Four months after Egypt approved plans for allowing the sale abroad of its medium-grain rice, exporters complain government regulations, namely export tariffs, are preventing their return to the market.
“The conditions are too tough, a lot of people got the export licences but are now stuck with them as they can’t sell abroad,” exporter Salah Abdel El-Aziz, chairman of the board of El Alamia 2000 Rice Mills, said on the sidelines of the Gulfood trade exhibition in Dubai.

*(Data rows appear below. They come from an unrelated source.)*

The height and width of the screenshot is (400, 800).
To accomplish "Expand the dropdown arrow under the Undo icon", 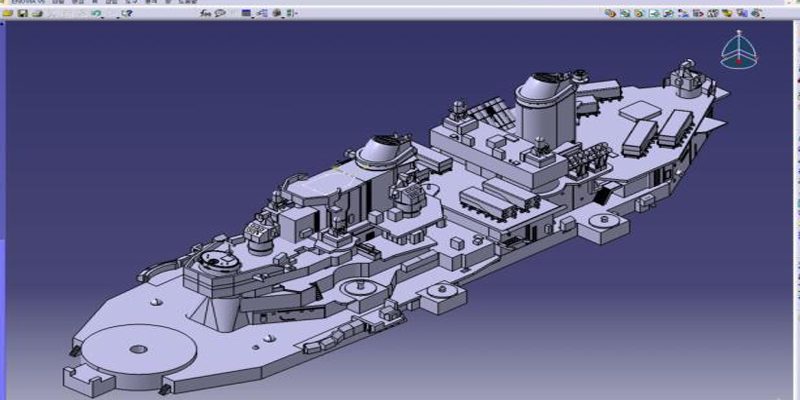I will pos(103,18).
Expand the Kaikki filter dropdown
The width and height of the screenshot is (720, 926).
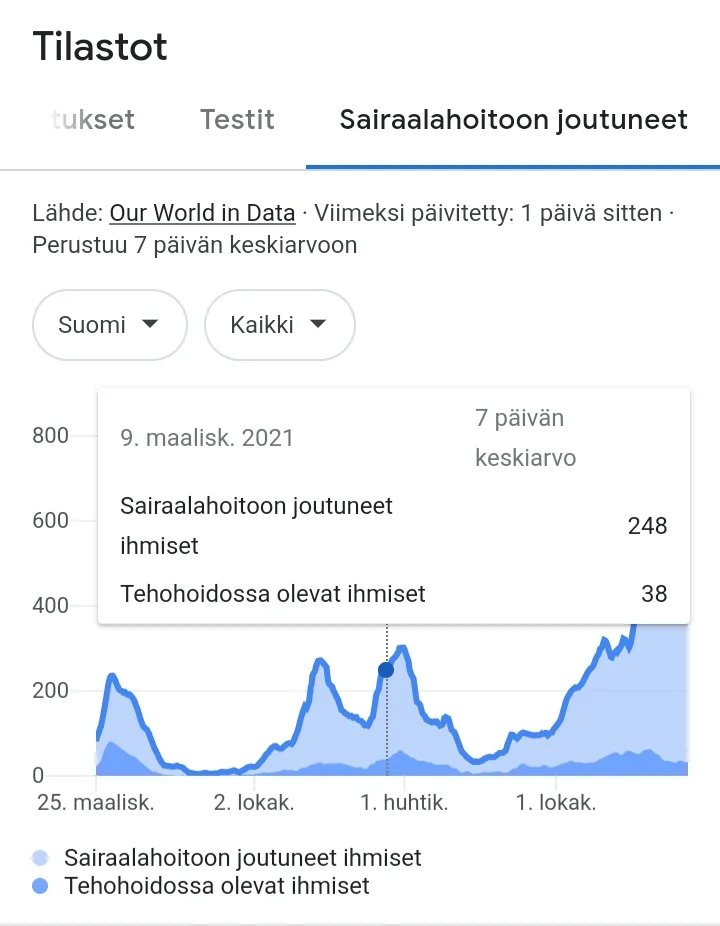279,325
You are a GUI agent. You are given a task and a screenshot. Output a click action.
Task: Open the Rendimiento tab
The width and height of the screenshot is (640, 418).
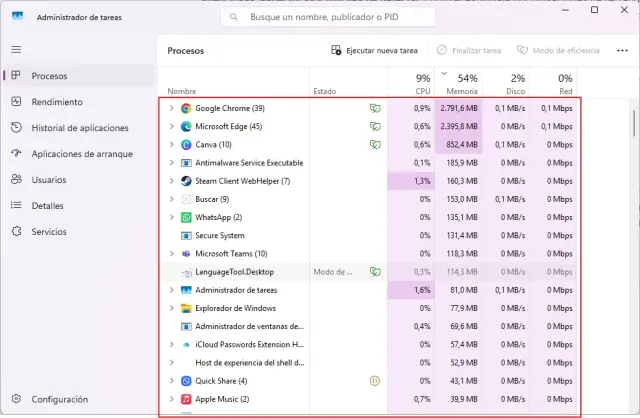click(57, 102)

In October Egypt said it would allow the export of rice on condition that traders sell the government one tonne of rice at 2,000 Egyptian pounds ($262) for every tonne of rice they export. Exporters also have to pay a tariff of $280 on every tonne exported.
The value of one tonne of rice is around 3,500 pounds a tonne, exporters said.
Abel El-Aziz said he bought a licence to export 500 tonnes but has failed to do so since then.
“Effectively, what you are doing is paying the government around $480 a tonne to export while the value of the rice is around $400 which makes you end up with a cost and freight price of around $880 a tonne,” another rice exporter, Adham El Welely, executive director of El Welely group, said.
Egypt, which produced around 4.3 million tonnes of rice in the 2014 season, only consumes around 3.3 million tonnes.
Egyptian medium grain rice mainly competes with U.S., Russian and Italian rice on the international market with some rice from those countries selling for around $750 a tonne.
“We used to export around 120,000 tonnes a year before the ban was imposed, mainly to Middle East markets such as Syria, Turkey, Kuwait and Dubai,” El Welely said.
El Welely has licences to export around 5,000 tonnes under the new system and has so far exported around 1,000 tonnes, mainly to Syria.
Egypt first imposed a ban on exports in 2008 saying it needed to save the rice for local consumption and wanted to discourage rice farmers from growing the crop to save water.
However, rice exporters have complained that the ban on free exports has led to illicit trading.
“When smugglers sell the rice at $750 a tonne they make an almost 100 percent profit on it and there are a million ways they find to do that,” Karim Otabachi, import and export manager of Egyptian grains trader Wakalex said.
One way is to buy cheaper Indian rice for re-export and then substitute those exports with Egyptian rice, leaving the Indian rice to be sold on the local market instead.